Work to complete
Count the rows below that contain the string "input", with case taken into account, and reply with that number alone.

Items from a data source:
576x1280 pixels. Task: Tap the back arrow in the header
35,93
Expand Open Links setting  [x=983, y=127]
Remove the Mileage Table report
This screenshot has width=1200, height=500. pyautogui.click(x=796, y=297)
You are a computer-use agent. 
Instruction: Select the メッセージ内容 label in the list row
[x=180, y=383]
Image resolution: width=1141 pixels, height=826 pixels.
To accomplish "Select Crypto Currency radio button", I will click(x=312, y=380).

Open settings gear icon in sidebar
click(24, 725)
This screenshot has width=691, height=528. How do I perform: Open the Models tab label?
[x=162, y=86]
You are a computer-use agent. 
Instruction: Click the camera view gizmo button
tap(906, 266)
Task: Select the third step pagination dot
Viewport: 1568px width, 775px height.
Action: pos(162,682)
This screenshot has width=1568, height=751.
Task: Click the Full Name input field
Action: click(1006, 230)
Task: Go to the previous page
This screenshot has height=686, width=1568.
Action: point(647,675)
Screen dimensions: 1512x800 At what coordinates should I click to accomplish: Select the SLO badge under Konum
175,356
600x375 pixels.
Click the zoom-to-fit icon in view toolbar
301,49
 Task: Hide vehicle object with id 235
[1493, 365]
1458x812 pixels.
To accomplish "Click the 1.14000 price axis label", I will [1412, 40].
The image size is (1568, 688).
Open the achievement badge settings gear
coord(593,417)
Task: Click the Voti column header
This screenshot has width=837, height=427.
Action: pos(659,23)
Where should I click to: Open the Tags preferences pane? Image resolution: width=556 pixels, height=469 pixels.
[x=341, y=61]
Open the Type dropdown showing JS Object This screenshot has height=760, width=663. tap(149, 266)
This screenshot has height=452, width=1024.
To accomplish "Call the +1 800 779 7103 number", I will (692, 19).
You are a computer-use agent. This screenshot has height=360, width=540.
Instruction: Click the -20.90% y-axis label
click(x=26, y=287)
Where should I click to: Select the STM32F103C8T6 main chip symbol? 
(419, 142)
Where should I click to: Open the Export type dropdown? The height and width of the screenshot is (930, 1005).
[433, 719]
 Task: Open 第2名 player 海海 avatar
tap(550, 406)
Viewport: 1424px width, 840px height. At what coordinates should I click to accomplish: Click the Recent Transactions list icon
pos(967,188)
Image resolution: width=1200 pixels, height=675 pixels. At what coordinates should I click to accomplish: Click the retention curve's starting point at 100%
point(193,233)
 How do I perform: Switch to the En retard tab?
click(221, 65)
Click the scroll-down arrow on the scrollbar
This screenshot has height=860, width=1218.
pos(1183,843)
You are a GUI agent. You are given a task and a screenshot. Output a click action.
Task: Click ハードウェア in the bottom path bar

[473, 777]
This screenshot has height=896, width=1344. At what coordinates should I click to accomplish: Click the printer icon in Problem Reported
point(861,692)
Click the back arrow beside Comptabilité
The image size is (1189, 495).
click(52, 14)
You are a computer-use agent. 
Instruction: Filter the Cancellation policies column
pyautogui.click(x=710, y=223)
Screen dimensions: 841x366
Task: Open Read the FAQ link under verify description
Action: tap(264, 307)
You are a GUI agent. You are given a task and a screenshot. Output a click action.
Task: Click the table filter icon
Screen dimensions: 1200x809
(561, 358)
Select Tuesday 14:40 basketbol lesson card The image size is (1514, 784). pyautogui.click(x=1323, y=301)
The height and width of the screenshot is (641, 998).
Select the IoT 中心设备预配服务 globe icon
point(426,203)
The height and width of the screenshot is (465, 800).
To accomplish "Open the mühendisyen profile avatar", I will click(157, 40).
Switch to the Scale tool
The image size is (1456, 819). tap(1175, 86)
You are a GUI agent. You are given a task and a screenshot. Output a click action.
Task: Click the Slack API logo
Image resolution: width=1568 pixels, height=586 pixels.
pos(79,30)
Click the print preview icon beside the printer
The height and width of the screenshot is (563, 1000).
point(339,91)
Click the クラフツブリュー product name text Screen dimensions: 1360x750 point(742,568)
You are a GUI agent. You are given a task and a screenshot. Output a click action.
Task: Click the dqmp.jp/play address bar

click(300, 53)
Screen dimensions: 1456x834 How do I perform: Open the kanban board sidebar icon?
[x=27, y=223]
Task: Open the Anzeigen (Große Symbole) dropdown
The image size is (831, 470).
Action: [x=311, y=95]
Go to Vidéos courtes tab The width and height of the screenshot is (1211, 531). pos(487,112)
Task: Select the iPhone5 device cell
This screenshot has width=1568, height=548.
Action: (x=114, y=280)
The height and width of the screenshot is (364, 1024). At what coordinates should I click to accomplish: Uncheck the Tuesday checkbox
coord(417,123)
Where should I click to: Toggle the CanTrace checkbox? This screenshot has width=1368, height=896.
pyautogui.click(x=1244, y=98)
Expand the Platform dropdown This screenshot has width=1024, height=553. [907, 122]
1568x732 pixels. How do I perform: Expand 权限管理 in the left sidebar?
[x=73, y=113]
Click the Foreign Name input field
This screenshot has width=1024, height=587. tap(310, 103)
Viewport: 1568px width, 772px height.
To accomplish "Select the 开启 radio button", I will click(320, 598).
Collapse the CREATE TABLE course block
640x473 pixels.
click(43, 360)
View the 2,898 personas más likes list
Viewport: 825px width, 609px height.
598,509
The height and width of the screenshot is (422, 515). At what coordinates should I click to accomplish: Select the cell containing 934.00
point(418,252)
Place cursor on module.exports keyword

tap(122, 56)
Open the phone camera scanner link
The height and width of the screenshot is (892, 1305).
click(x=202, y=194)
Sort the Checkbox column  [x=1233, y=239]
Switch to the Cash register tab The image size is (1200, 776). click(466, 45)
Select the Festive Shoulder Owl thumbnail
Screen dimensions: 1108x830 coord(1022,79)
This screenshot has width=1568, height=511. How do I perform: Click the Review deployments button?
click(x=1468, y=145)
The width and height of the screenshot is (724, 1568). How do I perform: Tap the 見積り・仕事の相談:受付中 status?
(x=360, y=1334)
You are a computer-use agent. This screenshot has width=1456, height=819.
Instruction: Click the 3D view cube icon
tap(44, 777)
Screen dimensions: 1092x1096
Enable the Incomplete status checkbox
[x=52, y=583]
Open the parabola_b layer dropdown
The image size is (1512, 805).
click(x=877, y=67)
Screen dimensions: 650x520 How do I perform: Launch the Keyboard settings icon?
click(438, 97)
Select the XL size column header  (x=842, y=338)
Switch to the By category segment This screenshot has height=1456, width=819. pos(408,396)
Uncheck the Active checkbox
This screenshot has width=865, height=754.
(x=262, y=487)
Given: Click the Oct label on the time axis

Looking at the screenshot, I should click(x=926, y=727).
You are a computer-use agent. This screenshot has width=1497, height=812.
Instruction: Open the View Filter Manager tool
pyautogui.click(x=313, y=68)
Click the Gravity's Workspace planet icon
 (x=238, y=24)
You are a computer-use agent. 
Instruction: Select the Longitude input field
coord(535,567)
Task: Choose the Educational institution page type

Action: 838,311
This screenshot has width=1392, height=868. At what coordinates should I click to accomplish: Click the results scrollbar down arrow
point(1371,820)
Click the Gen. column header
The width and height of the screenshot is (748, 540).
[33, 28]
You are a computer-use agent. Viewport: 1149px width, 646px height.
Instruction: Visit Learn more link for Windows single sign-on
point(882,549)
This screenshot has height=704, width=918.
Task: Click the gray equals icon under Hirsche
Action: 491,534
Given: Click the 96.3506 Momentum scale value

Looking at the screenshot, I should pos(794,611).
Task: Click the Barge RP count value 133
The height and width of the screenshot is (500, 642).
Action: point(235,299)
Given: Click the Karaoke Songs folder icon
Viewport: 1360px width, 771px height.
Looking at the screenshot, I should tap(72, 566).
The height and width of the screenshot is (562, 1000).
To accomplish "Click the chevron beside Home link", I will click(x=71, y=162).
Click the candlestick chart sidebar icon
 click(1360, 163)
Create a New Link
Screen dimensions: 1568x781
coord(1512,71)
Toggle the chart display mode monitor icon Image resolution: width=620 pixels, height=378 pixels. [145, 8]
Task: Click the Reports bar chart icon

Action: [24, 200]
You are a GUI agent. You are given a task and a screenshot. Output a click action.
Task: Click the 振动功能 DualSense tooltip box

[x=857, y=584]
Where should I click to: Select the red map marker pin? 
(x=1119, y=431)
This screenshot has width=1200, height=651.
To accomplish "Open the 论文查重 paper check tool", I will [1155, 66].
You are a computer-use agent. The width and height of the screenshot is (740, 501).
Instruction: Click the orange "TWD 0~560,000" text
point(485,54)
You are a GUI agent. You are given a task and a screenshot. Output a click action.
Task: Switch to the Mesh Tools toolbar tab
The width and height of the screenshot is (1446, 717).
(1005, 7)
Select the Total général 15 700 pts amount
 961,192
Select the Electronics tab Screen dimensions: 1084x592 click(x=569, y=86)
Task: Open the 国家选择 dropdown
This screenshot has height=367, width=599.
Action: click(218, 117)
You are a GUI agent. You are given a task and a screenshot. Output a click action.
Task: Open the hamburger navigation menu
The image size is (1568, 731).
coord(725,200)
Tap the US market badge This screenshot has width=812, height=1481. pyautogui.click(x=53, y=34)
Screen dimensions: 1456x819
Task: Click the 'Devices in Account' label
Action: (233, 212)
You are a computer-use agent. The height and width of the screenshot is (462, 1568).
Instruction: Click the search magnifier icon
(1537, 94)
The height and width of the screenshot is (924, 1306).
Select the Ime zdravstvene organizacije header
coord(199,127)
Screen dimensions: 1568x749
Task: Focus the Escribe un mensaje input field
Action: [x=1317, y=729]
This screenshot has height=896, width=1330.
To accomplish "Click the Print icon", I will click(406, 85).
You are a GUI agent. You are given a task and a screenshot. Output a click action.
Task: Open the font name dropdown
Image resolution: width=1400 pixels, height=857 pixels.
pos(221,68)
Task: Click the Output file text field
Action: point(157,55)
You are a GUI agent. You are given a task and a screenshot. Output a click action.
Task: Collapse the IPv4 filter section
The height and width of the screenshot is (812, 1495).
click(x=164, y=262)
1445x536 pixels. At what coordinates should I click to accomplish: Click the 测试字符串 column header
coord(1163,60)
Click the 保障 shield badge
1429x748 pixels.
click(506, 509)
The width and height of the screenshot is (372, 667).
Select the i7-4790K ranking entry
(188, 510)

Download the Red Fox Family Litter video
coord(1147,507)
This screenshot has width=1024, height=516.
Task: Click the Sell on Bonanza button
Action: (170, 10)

Solved problem
4